Cool. I have a different cluster setup (4x worker nodes with 48 cores and 120GB RAM each).
I don't have Dask running but did a quick test of Spark's LR on same data size (100,000,000 samples, 10 dimensions, 2 classes).
I used 64 total cores and 256GB total RAM to try match up more closely.
Spark runs in around 13/14 secs. So more or less what I might expect, Dask should be a little quicker as its lighter weight and is I guess using more blocked ops on the linear algebra side as well as native BLAS (my cluster native BLAS is not linking correctly in JVM currently, painful).
Yeah, similarly I would expect that Spark is better at aligning partitions in X and y and that the graph construction overhead is less. Presumably each project has something to learn from the other.
Are you able to post the code you used to run the experiment?
Also, this project is a bit janky, but you might find it interesting: https://github.com/mrocklin/dask-spark
The HIGGS data set that was used in the XGBoost paper benchmarks has 11000000 rows and 28 attributes. The file HIGGS.csv.gz is 2.6 GB large and is available here 'physical sciences' -> HIGGS http://archive.ics.uci.edu/ml/datasets.html
The XGBoost paper in figure 9 in section 4.2 of cache-aware access reveals that there was a significant slow down for time per tree versus number of threads when the block size was 2^24 versus block sizes {2^12, 2^16, 2^24} https://arxiv.org/pdf/1603.02754.pdf
Tensorflow used the Criteo 1TB click data set for benchmarks this February. You may or may not like the terms, but it would be interesting to see how long dask-glm BFGS takes. Criteo 1TB click data set http://labs.criteo.com/2013/12/download-terabyte-click-logs/ Tensorflow benchmarks using Criteo data set ( linear model 70 minutes ) https://cloud.google.com/blog/big-data/2017/02/using-google-cloud-machine-learning-to-predict-clicks-at-scale
I have the Criteo 1TB dataset on my cluster. I'll have to double check but I think I have part of it pre-processed into Parquet files of feature vector and label.
The total feature size is order 800,000,000 so pretty large. I've found Spark LR tends to fall down around even 20-30 million dimension. If I find some time I will try to run dask-glm on a few different feature sizes (For other experiments I've been varying it using feature hashing to set the size of the feature vector).
How is it laid out within Parquet?
My guess is that we would want to manage this as blocked scipy.sparse arrays. I could probably work up a sparse implementation shortly that supported the operations necessary for compute_logistic_loss_grad
.
It's laid out as a "label" column (double) and a "vector" column (sparse vector of doubles, basically a SparkSQL / Parquet struct).

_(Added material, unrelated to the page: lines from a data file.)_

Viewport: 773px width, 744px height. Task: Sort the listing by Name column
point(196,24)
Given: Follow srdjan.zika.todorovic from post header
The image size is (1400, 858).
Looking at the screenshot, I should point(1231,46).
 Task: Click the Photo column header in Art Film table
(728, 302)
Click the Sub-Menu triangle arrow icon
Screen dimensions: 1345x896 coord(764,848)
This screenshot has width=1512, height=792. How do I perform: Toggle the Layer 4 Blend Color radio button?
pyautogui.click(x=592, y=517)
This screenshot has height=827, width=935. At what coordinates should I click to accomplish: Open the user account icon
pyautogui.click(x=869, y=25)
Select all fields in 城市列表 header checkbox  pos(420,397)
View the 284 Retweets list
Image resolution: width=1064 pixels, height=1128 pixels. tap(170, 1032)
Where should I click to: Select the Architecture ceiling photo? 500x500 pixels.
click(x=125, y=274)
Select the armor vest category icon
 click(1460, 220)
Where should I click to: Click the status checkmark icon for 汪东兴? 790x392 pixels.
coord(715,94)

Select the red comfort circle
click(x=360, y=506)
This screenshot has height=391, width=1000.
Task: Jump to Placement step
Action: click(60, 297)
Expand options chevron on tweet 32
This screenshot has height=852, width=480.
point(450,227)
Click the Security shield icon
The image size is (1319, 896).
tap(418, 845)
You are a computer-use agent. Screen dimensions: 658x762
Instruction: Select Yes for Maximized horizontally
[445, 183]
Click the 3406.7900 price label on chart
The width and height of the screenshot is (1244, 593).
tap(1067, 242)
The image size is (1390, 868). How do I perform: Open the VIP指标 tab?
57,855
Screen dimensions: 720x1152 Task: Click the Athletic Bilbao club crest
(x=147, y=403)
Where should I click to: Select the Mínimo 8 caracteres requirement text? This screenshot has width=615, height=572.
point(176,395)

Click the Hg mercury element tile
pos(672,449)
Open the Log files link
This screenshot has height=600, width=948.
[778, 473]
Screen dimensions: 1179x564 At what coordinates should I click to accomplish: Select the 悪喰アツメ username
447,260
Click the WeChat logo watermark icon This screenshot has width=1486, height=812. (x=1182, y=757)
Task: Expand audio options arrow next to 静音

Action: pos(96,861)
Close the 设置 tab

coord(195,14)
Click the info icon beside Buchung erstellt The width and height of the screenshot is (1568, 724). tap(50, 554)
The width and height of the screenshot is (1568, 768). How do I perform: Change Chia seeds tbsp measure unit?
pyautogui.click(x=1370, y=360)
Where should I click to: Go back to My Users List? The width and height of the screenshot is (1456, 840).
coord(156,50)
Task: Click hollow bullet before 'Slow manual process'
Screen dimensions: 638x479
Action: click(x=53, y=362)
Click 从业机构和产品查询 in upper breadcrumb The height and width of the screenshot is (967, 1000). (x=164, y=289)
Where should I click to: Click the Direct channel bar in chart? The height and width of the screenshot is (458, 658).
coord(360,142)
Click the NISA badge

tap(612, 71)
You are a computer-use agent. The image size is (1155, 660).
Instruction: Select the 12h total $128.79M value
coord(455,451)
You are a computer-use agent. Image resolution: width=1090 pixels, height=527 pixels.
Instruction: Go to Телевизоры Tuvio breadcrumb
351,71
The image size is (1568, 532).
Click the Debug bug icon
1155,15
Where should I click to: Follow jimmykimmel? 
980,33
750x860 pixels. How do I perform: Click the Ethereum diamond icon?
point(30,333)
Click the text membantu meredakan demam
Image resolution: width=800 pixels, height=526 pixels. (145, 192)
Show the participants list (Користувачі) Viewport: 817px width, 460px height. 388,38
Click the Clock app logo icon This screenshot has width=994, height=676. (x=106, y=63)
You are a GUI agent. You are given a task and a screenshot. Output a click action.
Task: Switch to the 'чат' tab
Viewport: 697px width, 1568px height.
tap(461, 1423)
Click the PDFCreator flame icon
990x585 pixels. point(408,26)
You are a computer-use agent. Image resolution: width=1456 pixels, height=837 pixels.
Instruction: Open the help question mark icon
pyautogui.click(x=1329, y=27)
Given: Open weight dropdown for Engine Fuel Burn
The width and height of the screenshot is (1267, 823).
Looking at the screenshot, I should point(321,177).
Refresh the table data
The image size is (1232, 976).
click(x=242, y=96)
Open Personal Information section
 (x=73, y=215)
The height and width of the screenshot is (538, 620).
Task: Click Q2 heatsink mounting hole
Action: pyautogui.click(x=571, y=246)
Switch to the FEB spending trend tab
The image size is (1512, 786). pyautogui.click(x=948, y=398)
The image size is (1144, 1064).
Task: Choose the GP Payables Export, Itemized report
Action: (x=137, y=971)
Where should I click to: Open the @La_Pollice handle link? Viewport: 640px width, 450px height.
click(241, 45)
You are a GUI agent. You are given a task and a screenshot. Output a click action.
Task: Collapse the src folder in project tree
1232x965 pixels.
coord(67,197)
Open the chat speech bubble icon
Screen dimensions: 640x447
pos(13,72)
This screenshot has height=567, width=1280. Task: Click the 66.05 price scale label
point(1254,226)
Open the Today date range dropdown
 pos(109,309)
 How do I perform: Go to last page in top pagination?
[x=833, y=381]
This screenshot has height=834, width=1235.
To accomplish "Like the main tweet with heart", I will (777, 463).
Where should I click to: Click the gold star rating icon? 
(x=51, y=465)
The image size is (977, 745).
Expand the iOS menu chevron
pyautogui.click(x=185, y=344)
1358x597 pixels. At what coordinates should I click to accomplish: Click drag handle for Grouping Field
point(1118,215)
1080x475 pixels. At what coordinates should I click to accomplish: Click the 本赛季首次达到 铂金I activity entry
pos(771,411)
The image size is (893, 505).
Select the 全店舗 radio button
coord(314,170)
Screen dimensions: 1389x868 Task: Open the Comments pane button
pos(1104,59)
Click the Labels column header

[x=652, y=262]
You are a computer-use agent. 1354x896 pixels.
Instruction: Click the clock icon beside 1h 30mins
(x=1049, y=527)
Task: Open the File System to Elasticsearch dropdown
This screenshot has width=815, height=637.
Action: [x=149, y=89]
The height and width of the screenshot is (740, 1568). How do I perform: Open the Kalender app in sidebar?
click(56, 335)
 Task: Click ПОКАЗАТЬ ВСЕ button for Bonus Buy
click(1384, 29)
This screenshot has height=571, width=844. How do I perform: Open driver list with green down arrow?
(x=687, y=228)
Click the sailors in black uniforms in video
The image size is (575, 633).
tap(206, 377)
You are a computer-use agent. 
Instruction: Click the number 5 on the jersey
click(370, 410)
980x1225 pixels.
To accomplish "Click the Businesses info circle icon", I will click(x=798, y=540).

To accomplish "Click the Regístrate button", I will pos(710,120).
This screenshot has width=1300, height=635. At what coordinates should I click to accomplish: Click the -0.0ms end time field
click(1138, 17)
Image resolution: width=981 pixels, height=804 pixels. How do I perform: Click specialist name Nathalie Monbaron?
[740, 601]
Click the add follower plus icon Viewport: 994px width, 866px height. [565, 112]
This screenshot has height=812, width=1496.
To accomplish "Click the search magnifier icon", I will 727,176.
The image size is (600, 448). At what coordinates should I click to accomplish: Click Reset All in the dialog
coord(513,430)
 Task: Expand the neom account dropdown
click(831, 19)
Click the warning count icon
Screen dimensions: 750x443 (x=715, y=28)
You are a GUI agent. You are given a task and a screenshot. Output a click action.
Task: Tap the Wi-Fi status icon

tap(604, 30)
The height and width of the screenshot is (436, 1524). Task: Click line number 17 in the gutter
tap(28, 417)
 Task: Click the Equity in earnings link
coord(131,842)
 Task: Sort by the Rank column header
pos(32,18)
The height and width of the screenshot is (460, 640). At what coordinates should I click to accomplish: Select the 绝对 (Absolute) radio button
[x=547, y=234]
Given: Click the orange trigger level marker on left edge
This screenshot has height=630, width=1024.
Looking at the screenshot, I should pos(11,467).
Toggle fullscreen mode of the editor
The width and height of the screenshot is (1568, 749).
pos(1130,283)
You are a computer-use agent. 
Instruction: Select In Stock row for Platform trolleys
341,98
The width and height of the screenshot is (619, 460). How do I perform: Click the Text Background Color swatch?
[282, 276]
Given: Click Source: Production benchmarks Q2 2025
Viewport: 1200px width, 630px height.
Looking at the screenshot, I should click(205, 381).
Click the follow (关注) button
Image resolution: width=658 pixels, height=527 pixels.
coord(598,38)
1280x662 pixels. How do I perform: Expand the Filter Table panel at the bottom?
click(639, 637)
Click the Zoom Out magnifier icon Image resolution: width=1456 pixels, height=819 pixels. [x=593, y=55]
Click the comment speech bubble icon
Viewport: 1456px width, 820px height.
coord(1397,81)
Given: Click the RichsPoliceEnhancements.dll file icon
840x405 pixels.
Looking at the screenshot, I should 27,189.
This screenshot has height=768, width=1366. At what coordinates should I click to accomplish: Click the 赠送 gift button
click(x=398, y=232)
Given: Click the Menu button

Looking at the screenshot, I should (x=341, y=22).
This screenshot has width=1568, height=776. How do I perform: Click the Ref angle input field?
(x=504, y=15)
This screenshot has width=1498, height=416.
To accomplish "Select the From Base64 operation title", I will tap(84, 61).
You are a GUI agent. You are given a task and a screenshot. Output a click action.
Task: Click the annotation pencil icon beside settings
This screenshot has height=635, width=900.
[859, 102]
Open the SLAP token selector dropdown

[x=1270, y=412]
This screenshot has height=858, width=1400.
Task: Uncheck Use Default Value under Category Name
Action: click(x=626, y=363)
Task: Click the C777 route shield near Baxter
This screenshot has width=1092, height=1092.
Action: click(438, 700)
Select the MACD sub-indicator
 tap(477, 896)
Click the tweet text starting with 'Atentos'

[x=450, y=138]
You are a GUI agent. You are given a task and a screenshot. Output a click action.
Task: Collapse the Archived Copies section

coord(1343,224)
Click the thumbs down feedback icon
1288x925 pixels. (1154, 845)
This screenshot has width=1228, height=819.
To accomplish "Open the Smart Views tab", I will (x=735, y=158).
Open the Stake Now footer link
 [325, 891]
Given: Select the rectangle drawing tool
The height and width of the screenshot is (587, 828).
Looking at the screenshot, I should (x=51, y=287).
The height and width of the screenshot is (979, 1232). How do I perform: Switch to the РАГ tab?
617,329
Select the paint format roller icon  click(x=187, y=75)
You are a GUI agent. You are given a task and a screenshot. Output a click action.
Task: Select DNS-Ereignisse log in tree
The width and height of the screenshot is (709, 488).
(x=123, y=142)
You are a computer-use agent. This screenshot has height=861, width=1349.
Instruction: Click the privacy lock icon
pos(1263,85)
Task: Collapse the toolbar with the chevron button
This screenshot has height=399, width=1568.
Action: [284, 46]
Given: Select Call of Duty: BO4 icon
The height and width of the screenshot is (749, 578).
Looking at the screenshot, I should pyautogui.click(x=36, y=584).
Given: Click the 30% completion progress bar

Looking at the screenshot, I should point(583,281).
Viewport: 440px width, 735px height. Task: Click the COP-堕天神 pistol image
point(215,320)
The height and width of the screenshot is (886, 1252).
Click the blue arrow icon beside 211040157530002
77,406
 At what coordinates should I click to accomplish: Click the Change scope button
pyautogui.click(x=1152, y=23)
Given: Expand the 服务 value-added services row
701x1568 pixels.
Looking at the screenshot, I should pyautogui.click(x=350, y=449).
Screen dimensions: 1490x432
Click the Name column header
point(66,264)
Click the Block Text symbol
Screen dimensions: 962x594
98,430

Spark LR works row-wise - maps an aggregation function over each (label, vector) row and aggregates the gradient by summing. This happens per partition, then the gradient vector for each partition is reduced (again summed) to one gradient vector back on the driver.
I'm not sure if dask arrays support sparse? Seems not? But that would be required for data like Criteo which would end up being one-hot-encoded or hashed categorical features with very high cardinality.
What is the encoding of the sparse vector? Is this part of the parquet standard or something specific to Spark?
You're correct that dask.arrays don't support sparse, although I added them in a branch this morning: https://github.com/dask/dask/pull/2179
Really though, it would probably be more straightforward to do what you describe using dask.delayed.
MLNick do you have any interest in contributing a PR with a genericized version of your bfgs solution to dask_glm/algorithms.py
? I think that it would be useful to have.
Sorry for the delay - yes I will try to work something up soon.
Kept.
Currently, the implementation of
bfgs
isn't always converging, and the implementation is messy. Should we spend some time working on this, or toss it? If we're going to keep it, what exactly is going on with the implementation?